Seit seiner Uraufführung 1846 in England hat sich das Werk auch in Deutschland im Repertoire behaupten können, sieht man einmal von den dunklen Jahren zwischen 1933 und 1945 ab. Inzwischen liegt auch eine historisierende Fassung unter Philippe Herreweghe vor, die bei aller Neuartigkeit des Klangbildes wohl doch noch nicht der Weisheit letzter Schluss ist (hm 1993).
Soeben hat es Frieder Bernius unternommen, wie schon bei seiner Paulus-Interpratation, historisch informiertes und modernes Musizieren zu verbinden. Mit der auf „modernen“ Instrumenten spielenden Klassische Philharmonie Stuttgart und dem Kammerchor Stuttgart stehen ihm zwei exzellente Ensembles zur Verfügung. Obwohl man am Zugriff der Instrumentalisten die Vertrautheit mit alten Spielweisen durchaus heraushört, ist das Ergebnis dennoch nicht so viel anders als bei vergleichbar besetzten Orchestern. Der Klang ist organisch und leuchtend, aber auch relativ dicht und glatt.
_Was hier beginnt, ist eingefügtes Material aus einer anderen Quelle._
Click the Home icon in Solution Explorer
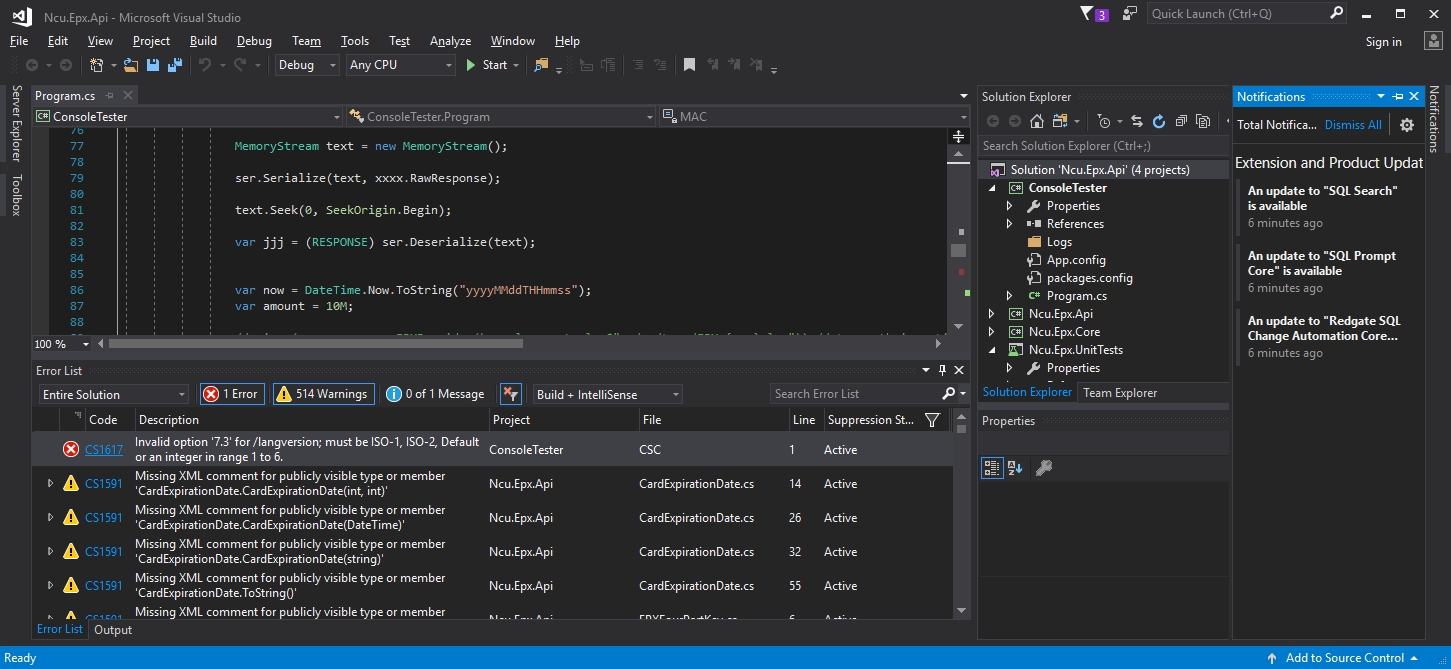1451x669 pixels. tap(1037, 120)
Es ist ein, wenn auch sehr schöner, Mainstream-Klang mit historisierenden Akzenten, wie ihn inzwischen die meisten Orchester (leider auch historisch orientierte!) pflegen.
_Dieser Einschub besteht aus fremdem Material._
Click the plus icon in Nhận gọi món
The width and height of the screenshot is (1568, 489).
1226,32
Da erzielt der Chor, vor allem bei den Abschnitten mit Chorsolisten, weitaus feinnervigere, in punkto Klangreinheit und Klarheit wirklich ergreifende Wirkungen. Der Elias’ Michael Volles glänzt mit prächtigem Bass-Timbre, was dem Propheten ein bezwingendes vokales Charisma verleiht, ohne seinem komplexen Charakter ganz auf den Grund zu gehen. Werner Güra besticht mit seinem schlanken, markant geführten Tenor, während mir bei der strahlkräftigen Sopranistin Letizia Scherrer die Textverständlichkeit manchmal zu sehr auf der Strecke bleibt. Sehr klangschön ist schließlich auch die Altistin Renée Morloc.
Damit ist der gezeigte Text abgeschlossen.